Like Ember Days, the Rogation Days were taken out of the Catholic Church calendar after the Second Vatican Council. In a sad way, both of these omissions reflect our separation or alienation from nature. I've heard a commercial for a radio station's severe weather coverage that asks, "Don't you think the weather has just gotten out of control?" Out of whose control? We certainly do not have control of the weather--and even listening to that station's severe weather coverage does nothing to control it! As this site reminds us, and these Rogation Days before the Solemnity of the Ascension of our Lord would remind us, we are definitely not in control:

"Rogation" comes from the Latin "rogare," which means "to ask," and "Rogation Days" are days during which we seek to ask God's mercy, appease His anger, avert His chastisements manifest through natural disasters, and ask for His blessings, particularly with regard to farming, gardening, and other agricultural pursuits. They are set aside to remind us how radically dependent we are on Mother Earth, and how prayer can help protect us from nature's often cruel ways.

It is quite easy, especially for modern city folk, to sentimentalize nature and to forget how powerful, even savage, she can be. Time is spent focusing only on her lovelier aspects -- the beauty of snow, the smell of cedar, the glories of flowers -- as during
Embertides -- but in an instant, the veneer of civilization we've built to keep nature under control so we can enjoy her without suffering at her hand can be swept away. Ash and fire raining down from great volcanoes, waters bursting through levees, mountainous tidal waves destroying miles of coastland and entire villages, meteors hurling to earth, tornadoes and hurricanes sweeping away all in their paths, droughts, floods, fires that rampage through forests and towns, avalanches of rocks or snow, killer plagues, the very earth shaking off human life and opening up beneath our feet, cataclysmic events forming mountains and islands, animals that prey on humans, lightning strikes -- these, too, are a part of the natural world. And though nature seems random and fickle, all that happens is either by God's active or passive Will, and all throughout Scripture He uses the elements to warn, punish, humble, and instruct us: earth swallowing up the rebellious, power-mad sons of Eliab; wind destroying Job's house; fire raining down on Sodom and Gomorrha; water destroying everyone but Noe and his family (Numbers 16, Job 1, Genesis 19, Genesis 6). We need to be humble before and respectful of nature, and be aware not to take her for granted or overstep our limits. But we need to be most especially humble before her Creator, Who wills her existence and doings at each instant, whether actively or passively.
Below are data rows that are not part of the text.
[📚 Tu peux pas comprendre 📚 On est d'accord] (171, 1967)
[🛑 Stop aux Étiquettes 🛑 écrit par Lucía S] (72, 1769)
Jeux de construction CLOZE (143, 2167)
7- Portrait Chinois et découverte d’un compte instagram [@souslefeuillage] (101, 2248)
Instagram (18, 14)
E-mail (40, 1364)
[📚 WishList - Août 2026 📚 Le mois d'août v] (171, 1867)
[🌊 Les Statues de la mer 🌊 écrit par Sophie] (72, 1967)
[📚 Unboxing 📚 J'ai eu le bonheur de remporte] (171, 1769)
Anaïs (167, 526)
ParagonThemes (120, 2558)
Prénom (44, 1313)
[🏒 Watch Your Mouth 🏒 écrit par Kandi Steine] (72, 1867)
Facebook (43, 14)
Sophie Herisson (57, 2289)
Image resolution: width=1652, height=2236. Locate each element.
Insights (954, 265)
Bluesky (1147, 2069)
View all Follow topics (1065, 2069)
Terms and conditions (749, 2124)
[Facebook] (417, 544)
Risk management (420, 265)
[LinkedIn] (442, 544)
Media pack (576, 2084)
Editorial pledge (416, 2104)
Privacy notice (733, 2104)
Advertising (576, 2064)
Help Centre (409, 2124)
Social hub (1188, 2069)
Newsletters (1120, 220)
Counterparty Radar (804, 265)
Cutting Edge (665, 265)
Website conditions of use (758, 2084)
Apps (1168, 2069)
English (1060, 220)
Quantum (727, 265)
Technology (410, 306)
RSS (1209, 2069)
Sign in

As this website notes, as individuals, we can keep these minor Rogation Days, the Monday, Tuesday and Wednesday before Ascension Thursday (except that we instead celebrate Ascension Sunday), by praying the Litany of Saints, exploring the boundaries of our parishes, blessing our own gardens, and praying for good weather, good harvests, and good stewardship of our natural resources--all the while remembering Who is really in control! As Gerard Manley Hopkins reminds us:

THE WORLD is charged with the grandeur of God.
It will flame out, like shining from shook foil;
It gathers to a greatness, like the ooze of oil
Crushed. Why do men then now not reck his rod?
Generations have trod, have trod, have trod;       
And all is seared with trade; bleared, smeared with toil;
And wears man’s smudge and shares man’s smell: the soil
Is bare now, nor can foot feel, being shod.
And for all this, nature is never spent;
There lives the dearest freshness deep down things;       
And though the last lights off the black West went
Oh, morning, at the brown brink eastward, springs—
Because the Holy Ghost over the bent
World broods with warm breast and with ah! bright wings.